- _SOURCE TEXT_
● ● ● ● ● ● ●

I am running a Storm topology that reads data from Kafka broker and writes into Cassandra. One of my Cassandra bolts performs read and write operations. My keyspace always set dynamically. Now I want to get a connection to Cassandra using a connection pool?
My stream has keyspace name in it. I need to dynamically insert data into appropriate keyspace/
1) I tried to get a Cassandra connection using connection pool method inside of execute
method so that each and every tuple gets a Cassandra connection. So after some point of time my connection reached my thread 1024 pool connection limit. Connection time out error after.
Example:
ExecutorService pool = Executors.newFixedThreadPool(1024);
public void execute(Tuple input) {
if(input.size()>0) {
ConnectionManager cm=new ConnectionManager();
cm.keyspace = "dda400db5ef2d";
statement = cm.poolRun();
cql="select * form columnfamily where id='d78346';
}
}
2) I tried to get a connection using prepare
method when the topology initialized the worker and get a static connection
public void prepare(Map stormConf, TopologyContext context,OutputCollector collector) {
_OutputCollector=collector;
ConnectionManager cm=new ConnectionManager();
cm.keyspace ="dda400db5ef2d"; statement = cm.poolRun();
}
public void execute(Tuple input) {
if(input.size()>0) {
cql="select * form columnfamily where id='d78346';
}
}
The second case works if data belongs to one keyspace. But my case data belongs to different keyspaces, and here only one topology it will identify keyspace and write into that keyspace.
Is there any hashing method available in storm to hold a keyspace connections?
or
Any other logic?

● ● ● ● ● ● ●

- _TASK TO CARRY OUT_
Write out the part of the Storm and Cassandra forum post that begins with the words containing "My stream has" and ends with "out error after.", copying it word for word.

● ● ● ● ● ● ●

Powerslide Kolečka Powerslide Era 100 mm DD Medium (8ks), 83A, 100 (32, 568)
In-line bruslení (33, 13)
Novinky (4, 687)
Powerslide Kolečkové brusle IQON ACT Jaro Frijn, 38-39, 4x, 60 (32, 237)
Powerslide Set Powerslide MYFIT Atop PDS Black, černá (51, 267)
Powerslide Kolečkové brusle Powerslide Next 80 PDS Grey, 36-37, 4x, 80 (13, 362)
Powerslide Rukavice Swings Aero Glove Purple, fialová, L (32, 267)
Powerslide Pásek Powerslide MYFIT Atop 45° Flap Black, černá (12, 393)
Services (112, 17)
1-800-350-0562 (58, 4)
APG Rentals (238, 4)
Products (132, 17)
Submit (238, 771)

● ● ● ● ● ● ●

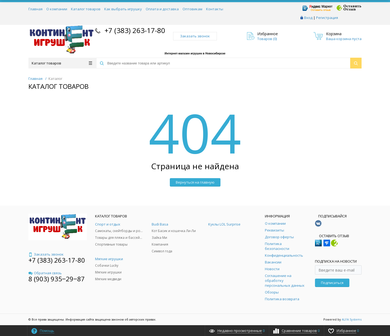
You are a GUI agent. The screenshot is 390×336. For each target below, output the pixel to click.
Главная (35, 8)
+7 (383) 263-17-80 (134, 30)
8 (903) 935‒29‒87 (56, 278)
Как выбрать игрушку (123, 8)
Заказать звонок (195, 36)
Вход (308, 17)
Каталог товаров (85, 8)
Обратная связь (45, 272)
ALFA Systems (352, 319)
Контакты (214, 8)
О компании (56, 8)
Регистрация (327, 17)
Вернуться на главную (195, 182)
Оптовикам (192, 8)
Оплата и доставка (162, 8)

● ● ● ● ● ● ●

- _THE OUTPUT_
My stream has keyspace name in it. I need to dynamically insert data into appropriate keyspace/
1) I tried to get a Cassandra connection using connection pool method inside of execute
method so that each and every tuple gets a Cassandra connection. So after some point of time my connection reached my thread 1024 pool connection limit. Connection time out error after.